Malarone – A Closer Look
What to Know About Malarone (Atovaquone:Proguanil)
Malarone – a combination of Atovaquone and Proguanil – is another prescription medication used to prevent malaria.
It works by inhibiting the reproduction of the malaria parasite in the red blood cells.
Pros of Using Malarone for Travel
Malarone (Atovaquone:Proguanil) is equally effective, and sometimes even more effective in areas with Doxycycline-resistant strains of the malaria parasite.
It’s often well-tolerated, with potentially fewer side effects than Doxycycline.
- It can be started just a few days before travel, and typically only needs to be taken daily during your trip and for 7 days after.

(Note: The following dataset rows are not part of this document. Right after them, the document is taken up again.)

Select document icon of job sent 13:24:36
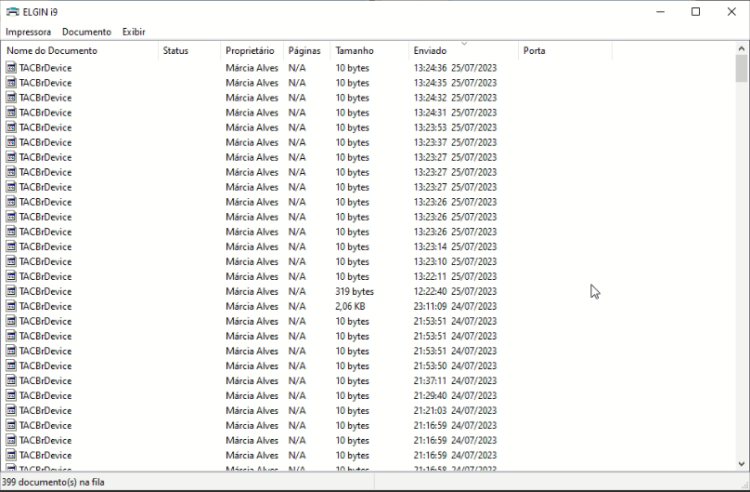The image size is (750, 492). coord(11,68)
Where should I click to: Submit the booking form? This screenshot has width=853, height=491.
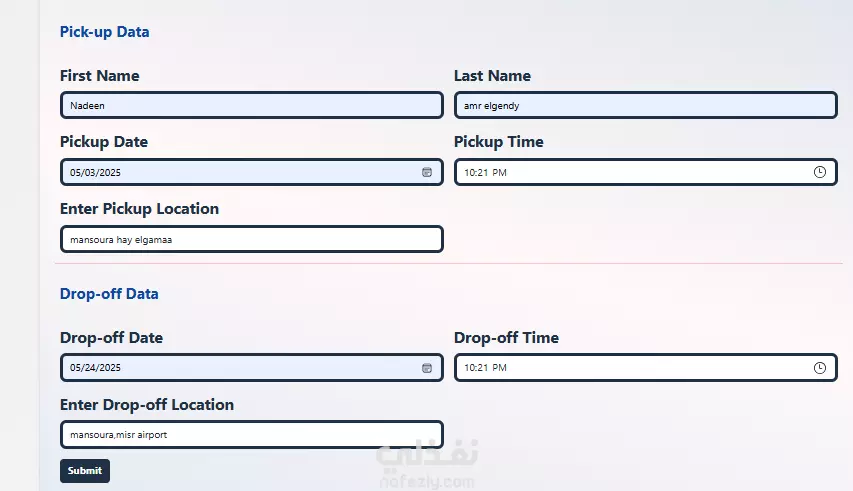tap(85, 471)
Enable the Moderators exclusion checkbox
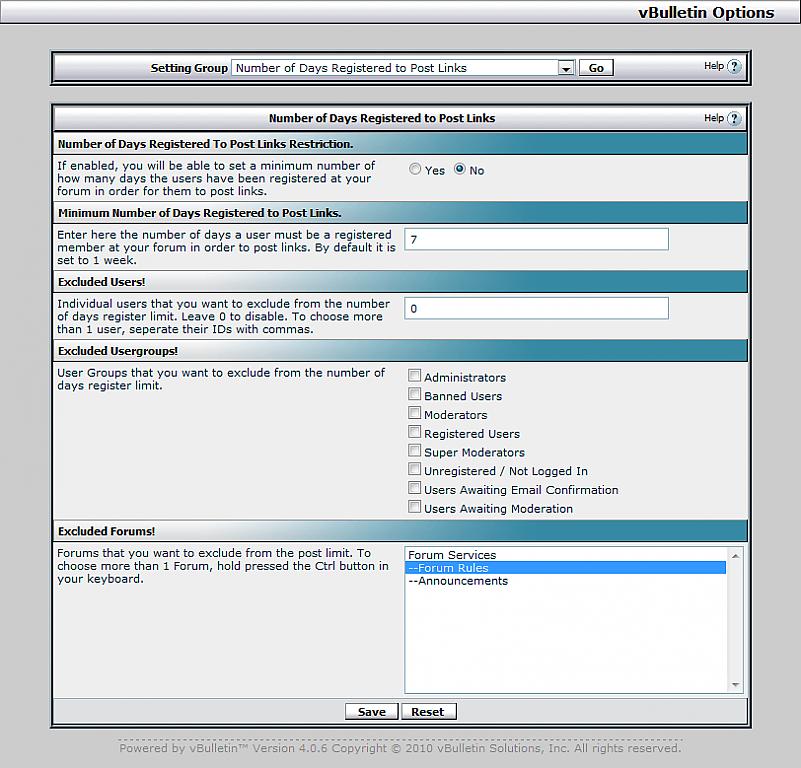 click(x=414, y=413)
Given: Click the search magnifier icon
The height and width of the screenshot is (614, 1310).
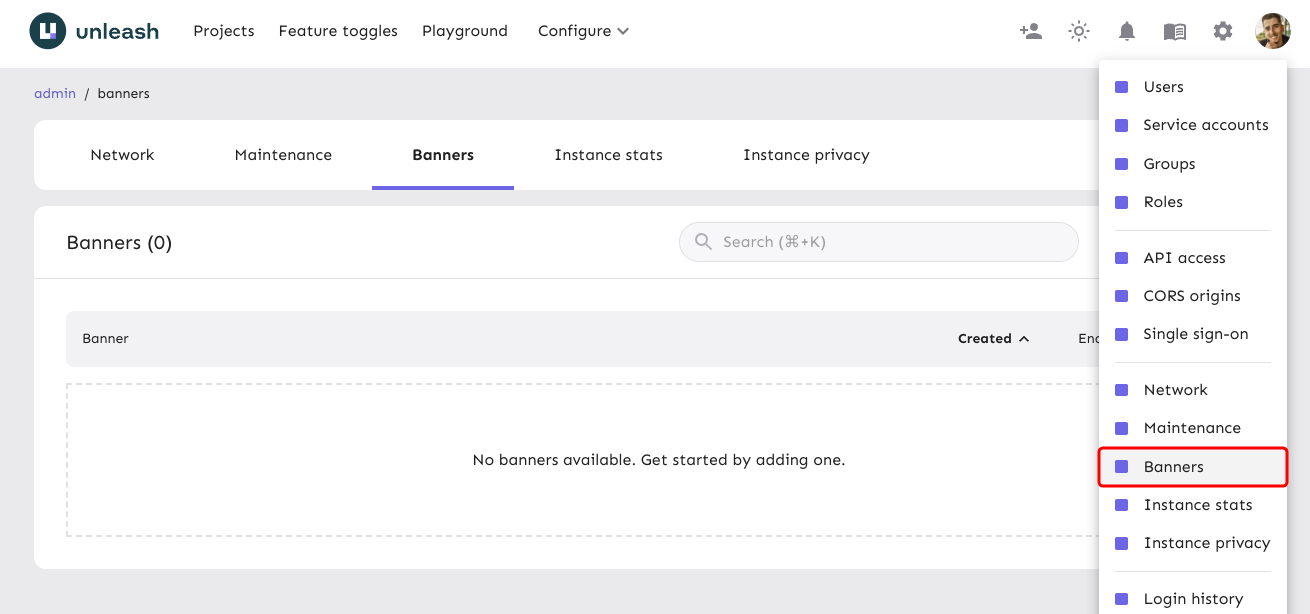Looking at the screenshot, I should [703, 242].
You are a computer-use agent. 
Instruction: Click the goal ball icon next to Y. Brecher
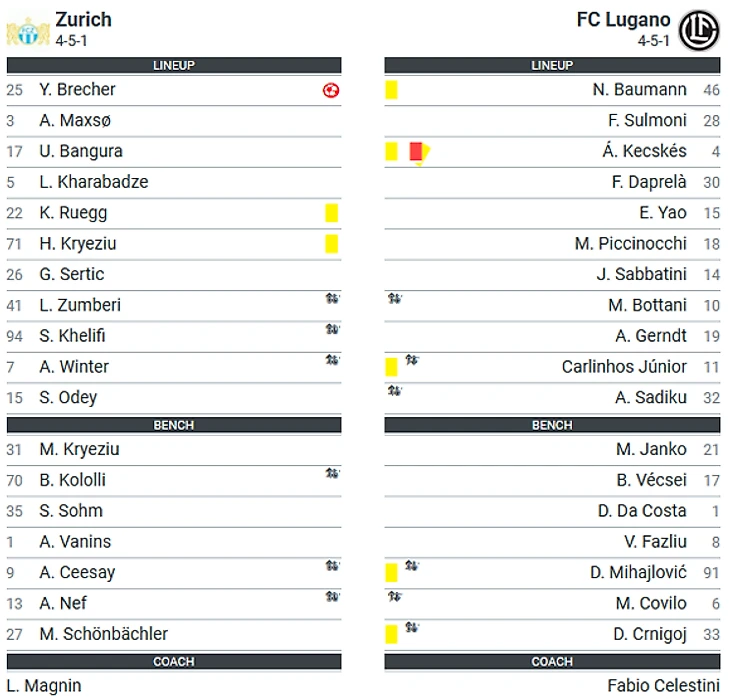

- You can now get Malarone with an online prescription, shipped straight to your door (normally cheaper than in-person care).
- This removes the downsides of primary care and travel clinics – such as long appointment delays, pharmacy stockouts, and higher prices for consultation + prescription.
Cons of Using Malarone for Travel
If you choose to get Malarone (Atovaquone:Proguanil) using an in-person travel clinic (or regular primary care) – the total costs can reach beyond $200.
However, with an online consultation, you can have your prescription shipped & delivered to your doorstep for much cheaper.
Doxycycline vs Malarone – Which is More Effective?
Both Doxycycline and Malarone are highly effective at preventing malaria when taken properly.
However, Malarone may be slightly more effective in areas with Doxycycline-resistant strains of the malaria parasite.
Malarone vs. Doxycycline – Side Effects
When comparing the side effects of these two drugs, Malarone is often preferred – due to potentially milder and less-aggravating side effects while traveling.
Doxycycline can cause photosensitivity, which might not be ideal if you’re traveling to a sunny location. This can limit your activities and require you to take extra precautions to protect your skin from sun damage.
Some patients even report side effects like itching & rash, oral or vaginal thrush, and losing sense of taste with Doxycycline.
Which is Better for Travel – Doxycycline or Malarone?
Considering the lower risk of side effects, potentially higher efficacy against resistant strains, and the convenience of home delivery via Runway, Malarone is typically preferred by most travelers.
With Malarone (Atovaquone:Proguanil), you’ll typically only need to take it for 7 days after travel. Doxycycline will typically need to be taken for 4 weeks after travel, which you may find unpleasant.
Both Doxycycline and Malarone are effective options for preventing malaria during travel.
Malarone has fewer side effects and can be more convenient, particularly with the option to get it delivered directly to your door, at a cheaper cost.
Always consult with a healthcare provider to choose the best antimalarial medication for your needs. Safe travels!